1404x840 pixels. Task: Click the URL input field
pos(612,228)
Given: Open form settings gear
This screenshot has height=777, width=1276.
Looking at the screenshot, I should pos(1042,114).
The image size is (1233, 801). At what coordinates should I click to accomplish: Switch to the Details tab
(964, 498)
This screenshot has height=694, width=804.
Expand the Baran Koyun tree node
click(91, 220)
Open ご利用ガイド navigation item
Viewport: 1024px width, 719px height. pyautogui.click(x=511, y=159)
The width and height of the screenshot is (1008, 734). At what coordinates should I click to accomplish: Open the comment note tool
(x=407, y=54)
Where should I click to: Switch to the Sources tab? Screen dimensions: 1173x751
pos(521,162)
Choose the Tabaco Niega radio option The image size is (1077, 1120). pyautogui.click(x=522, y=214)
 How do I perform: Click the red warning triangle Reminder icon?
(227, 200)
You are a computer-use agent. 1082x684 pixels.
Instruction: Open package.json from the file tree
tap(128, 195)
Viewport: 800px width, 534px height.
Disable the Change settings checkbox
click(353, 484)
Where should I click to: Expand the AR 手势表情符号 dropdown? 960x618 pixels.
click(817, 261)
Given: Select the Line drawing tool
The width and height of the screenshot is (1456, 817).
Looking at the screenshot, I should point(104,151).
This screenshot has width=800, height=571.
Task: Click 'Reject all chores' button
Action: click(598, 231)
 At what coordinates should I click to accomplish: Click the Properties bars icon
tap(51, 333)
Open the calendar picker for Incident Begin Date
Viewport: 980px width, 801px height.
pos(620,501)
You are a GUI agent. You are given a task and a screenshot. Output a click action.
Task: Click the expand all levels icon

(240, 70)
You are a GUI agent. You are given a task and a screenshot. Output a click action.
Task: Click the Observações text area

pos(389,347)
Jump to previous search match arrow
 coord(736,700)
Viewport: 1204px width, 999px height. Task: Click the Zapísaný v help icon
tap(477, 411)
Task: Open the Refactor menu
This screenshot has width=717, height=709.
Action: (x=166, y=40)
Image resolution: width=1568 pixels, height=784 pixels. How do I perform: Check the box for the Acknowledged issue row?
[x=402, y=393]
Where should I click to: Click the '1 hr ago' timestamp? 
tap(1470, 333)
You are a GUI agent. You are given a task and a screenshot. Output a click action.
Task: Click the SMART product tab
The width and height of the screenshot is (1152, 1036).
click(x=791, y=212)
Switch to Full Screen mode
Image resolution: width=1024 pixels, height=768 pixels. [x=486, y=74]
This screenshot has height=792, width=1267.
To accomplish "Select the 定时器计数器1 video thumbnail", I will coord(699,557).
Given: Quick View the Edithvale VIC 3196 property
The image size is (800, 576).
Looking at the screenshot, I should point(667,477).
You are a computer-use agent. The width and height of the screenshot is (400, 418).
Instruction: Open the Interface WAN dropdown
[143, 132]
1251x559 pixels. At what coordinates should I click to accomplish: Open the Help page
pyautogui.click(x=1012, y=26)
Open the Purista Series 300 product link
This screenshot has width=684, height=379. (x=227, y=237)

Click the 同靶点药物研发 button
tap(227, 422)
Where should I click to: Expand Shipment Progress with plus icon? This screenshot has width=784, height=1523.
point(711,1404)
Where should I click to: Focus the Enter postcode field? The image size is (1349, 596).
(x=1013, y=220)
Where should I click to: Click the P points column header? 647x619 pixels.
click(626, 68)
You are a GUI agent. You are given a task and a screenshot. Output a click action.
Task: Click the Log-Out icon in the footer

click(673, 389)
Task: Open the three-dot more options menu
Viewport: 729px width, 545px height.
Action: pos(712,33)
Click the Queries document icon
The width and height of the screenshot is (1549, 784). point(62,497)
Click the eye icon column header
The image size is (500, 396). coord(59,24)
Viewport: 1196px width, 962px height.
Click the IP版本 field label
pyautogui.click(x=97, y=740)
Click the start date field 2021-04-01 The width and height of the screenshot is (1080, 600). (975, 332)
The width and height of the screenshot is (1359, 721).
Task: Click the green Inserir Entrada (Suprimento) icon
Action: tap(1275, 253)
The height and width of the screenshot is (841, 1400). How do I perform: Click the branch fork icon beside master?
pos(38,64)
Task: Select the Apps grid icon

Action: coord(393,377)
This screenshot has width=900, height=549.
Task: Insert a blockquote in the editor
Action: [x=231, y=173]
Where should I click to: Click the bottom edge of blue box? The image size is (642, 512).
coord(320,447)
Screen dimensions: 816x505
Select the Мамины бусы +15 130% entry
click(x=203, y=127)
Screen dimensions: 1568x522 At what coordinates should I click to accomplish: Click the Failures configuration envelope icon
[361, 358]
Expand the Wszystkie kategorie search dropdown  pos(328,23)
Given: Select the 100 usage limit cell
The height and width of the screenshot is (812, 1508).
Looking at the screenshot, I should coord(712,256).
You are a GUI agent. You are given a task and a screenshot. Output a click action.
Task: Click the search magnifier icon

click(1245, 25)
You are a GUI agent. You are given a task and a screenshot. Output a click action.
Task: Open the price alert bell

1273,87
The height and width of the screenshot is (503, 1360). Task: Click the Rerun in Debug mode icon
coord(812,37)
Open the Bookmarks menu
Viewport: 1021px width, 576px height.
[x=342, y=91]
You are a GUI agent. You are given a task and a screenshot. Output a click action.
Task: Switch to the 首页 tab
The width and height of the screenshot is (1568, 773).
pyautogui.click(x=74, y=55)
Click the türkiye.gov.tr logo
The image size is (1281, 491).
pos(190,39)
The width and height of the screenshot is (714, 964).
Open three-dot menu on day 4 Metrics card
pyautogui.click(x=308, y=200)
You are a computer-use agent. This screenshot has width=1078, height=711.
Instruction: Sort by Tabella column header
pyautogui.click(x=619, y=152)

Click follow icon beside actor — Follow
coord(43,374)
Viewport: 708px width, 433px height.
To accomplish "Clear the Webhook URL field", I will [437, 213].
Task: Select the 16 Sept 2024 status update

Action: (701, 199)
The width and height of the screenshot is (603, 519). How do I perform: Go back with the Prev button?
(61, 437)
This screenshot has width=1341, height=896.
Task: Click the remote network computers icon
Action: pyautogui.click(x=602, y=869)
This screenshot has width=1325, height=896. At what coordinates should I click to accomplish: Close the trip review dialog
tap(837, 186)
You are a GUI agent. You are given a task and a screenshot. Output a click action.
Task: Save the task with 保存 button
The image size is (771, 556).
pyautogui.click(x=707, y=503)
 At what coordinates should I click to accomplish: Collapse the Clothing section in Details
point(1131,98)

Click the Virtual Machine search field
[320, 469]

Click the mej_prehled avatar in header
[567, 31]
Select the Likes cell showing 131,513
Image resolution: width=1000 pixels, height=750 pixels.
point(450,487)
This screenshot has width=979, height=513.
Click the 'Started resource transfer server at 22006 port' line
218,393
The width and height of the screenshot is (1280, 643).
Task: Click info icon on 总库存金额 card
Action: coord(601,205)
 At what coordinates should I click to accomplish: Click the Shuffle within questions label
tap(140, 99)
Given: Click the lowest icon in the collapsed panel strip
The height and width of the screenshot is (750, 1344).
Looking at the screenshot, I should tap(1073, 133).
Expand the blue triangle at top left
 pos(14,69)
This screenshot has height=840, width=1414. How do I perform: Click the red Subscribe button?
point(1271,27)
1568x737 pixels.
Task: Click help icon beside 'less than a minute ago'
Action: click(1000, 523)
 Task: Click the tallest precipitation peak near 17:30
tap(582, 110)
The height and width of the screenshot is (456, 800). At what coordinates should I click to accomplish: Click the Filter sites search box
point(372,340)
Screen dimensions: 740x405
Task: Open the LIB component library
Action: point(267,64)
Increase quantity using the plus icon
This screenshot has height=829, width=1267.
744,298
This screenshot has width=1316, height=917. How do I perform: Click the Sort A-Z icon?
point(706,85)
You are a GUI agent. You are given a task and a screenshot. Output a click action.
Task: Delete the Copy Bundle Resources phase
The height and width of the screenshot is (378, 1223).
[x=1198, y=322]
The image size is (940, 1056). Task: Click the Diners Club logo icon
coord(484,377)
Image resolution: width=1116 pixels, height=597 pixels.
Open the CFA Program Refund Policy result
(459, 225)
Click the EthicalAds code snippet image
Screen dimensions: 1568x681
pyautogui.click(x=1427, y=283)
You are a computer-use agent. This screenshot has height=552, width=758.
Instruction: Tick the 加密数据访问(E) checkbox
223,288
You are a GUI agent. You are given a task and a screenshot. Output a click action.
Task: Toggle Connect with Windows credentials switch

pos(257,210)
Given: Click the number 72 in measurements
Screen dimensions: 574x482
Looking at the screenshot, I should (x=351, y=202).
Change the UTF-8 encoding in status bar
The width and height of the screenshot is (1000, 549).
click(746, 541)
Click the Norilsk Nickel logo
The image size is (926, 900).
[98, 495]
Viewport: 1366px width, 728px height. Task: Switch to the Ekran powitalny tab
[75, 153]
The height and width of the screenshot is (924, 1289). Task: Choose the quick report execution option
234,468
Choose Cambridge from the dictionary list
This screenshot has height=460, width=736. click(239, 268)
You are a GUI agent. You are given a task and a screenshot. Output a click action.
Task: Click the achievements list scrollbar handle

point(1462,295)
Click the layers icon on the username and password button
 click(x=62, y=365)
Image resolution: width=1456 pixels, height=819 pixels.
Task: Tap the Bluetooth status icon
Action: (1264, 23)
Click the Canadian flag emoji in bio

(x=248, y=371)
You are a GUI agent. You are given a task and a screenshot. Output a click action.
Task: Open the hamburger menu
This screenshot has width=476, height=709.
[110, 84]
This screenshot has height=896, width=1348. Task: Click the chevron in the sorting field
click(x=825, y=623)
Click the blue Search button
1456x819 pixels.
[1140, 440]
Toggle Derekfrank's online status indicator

----

(Task objective):
Your answer should consist of the lines from the material that contain "cell".

(Task solution):
Given: Select the 100 usage limit cell
Select the Likes cell showing 131,513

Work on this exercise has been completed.